Sembra che l’aborto sia diventato un “pomo della discordia”, un segno di contraddizione. Diventa spesso l’elemento determinante e caratterizzante delle scelte politiche. I Paesi, e al loro interno la politica, si arroccano su posizioni inattaccabili: o a favore o contro. Forse questa battaglia è vissuta in modo più vivo negli Stati Uniti. Praticamente dividendo il Paese in due porzioni: pro-vita e pro-morte, sono disposti a combattere per ogni millimetro di territorio.
Purtroppo, lo scorso 7 novembre, il territorio in cui esiste il “diritto di uccidere” è stato ampliato. Un referendum ha stabilito di inserire nella Costituzione dello Stato dell’Ohio il “diritto all’aborto”, che viene introdotto nell’articolo 1, sezione 22, con il titolo: “Il diritto alla libertà riproduttiva con protezioni per la salute e la sicurezza”. La formulazione dell’articolo è sufficientemente ambigua da consentire, con alcune condizioni discrezionali, la possibilità di abortire fino al 9° mese di gravidanza. In linea di principio, il limite sarebbe al momento in cui il feto è vitale – cioè può vivere al di fuori dell’utero – ma se, secondo il parere del medico, è necessario farlo per proteggere la vita o la salute della madre, può essere fatto più tardi. E non dimentichiamo che, se per salute si intende anche la “salute mentale”, tutto rientra in questo bilancio.
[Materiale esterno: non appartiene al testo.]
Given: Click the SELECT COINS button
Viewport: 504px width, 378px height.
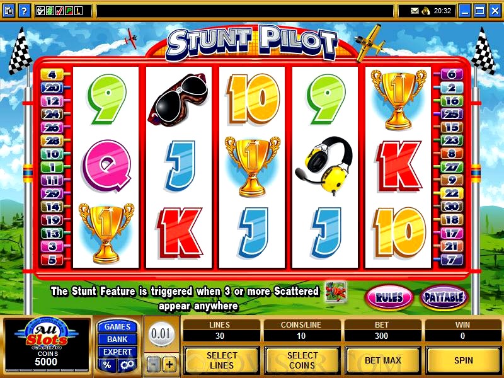Looking at the screenshot, I should [302, 360].
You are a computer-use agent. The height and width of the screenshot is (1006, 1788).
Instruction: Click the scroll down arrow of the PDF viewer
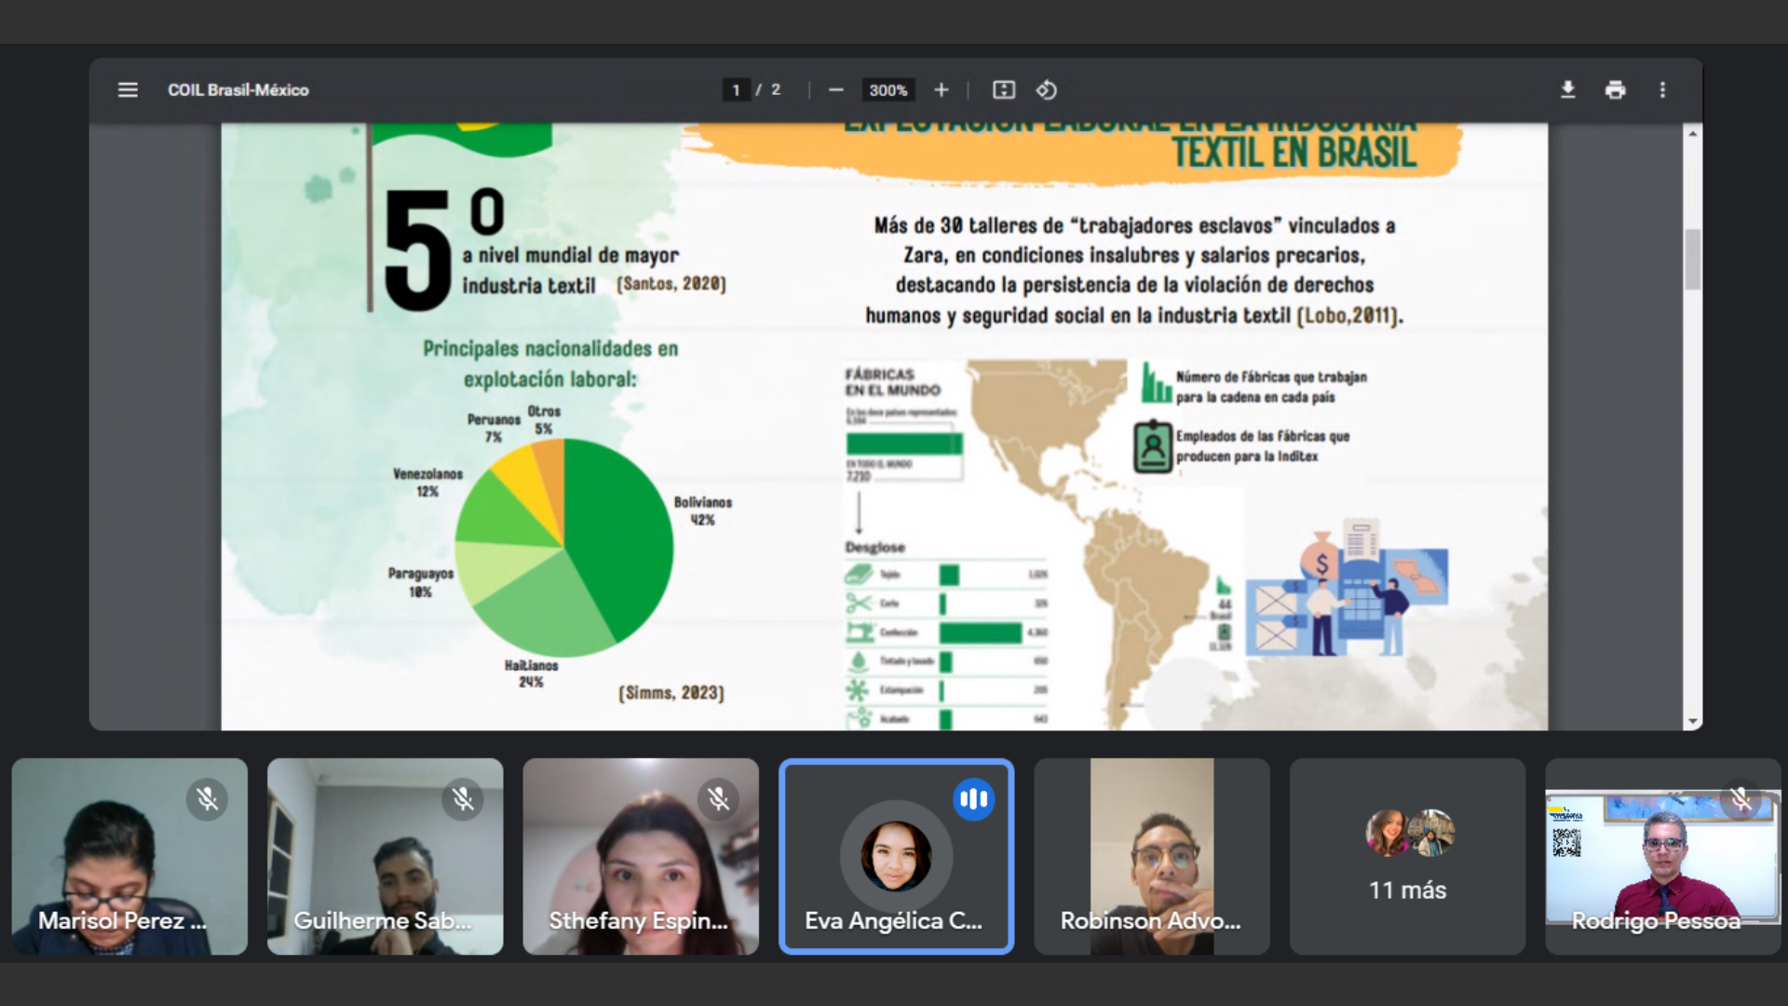coord(1693,722)
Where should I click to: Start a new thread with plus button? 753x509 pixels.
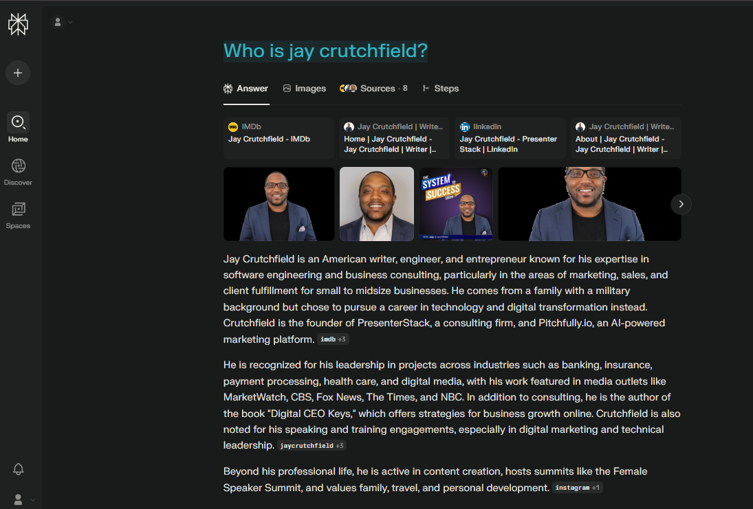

E così, mentre Stati come il Texas, il Missouri, l’Oklahoma, lo Utah, l’Idaho, il Wyoming, il North Dakota e il South Dakota limitano l’accesso all’aborto, altri, come l’Ohio, lo riconoscono come diritto nella loro costituzione. Ma c’è qualcosa di strano nel caso dell’Ohio, perché in questo Stato l’aborto non è entrato nel modo in cui entra di solito: attraverso una decisione giudiziaria – cioè da parte di un piccolo gruppo di persone che impongono la loro particolare ideologia -, o attraverso un dibattito parlamentare – più difficile, perché il gruppo che spinge per l’aborto deve essere più numeroso -. In questi casi, però, le decisioni di solito non rappresentano il modo di pensare della maggioranza, della gente comune, ma di un gruppo di attivisti o di una piccola élite intellettuale che riesce a controllare i meccanismi del potere. Ma in Ohio non è stato così, perché l’aborto è entrato dalla porta principale, attraverso un referendum, dimostrando così inequivocabilmente che la maggioranza dei suoi abitanti lo sostiene e approva la cultura della morte.
Questo fatto rappresenta da solo una sconfitta per la civiltà, per l’umanesimo, per la dignità della persona, che diventa lettera morta, nel momento in cui il diritto di vivere presuppone il participio “voluto”. Significa che la maggior parte delle persone è pronta a usare la violenza – l’aborto è un atto violento – contro gli innocenti per risolvere i propri problemi. La radiografia spirituale di questo stato mostra quindi come si sia radicata una mentalità contraria al valore della vita umana e alla dignità della persona. Dimostra, in modo incontrovertibile, che quelli di noi che difendono la vita sono in minoranza, il che è una vera e propria eclissi di civiltà. In poco tempo siamo tornati al paganesimo e abbiamo buttato via duemila anni di cultura cristiana; ancora una volta la vita non ha valore.
La sentenza Roe v. Wade è stata all’epoca un vero e proprio colpo di Stato da parte di una minoranza attivista abilmente organizzata. Il suo recente annullamento ha costretto la società statunitense a fare chiarezza, prendendo posizione a favore o contro la vita. In questo contesto, si scontrano due pilastri della cultura americana: il pragmatismo, che cerca il modo più semplice e facile per risolvere i problemi senza fare grandi complicazioni morali, con le radici cristiane della sua cultura, grazie alle quali “tutti sono uguali davanti alla legge” (Dichiarazione universale dei diritti dell’uomo, n. 7), presupposto fondamentale di ogni democrazia che si rispetti. La pratica contro il valore dell’individuo.
Certo, abbiamo perso una battaglia, non la guerra. Ma abbiamo anche scoperto, con orrore, come le radici della “cultura della morte” siano profonde. Non si tratta solo di dimostrare scientificamente che l’embrione e il feto sono esseri viventi della specie umana, come suggerisce il Papa, ma di una vera e propria battaglia culturale, e di porre le basi di una civiltà che riconosca e rispetti la dignità umana.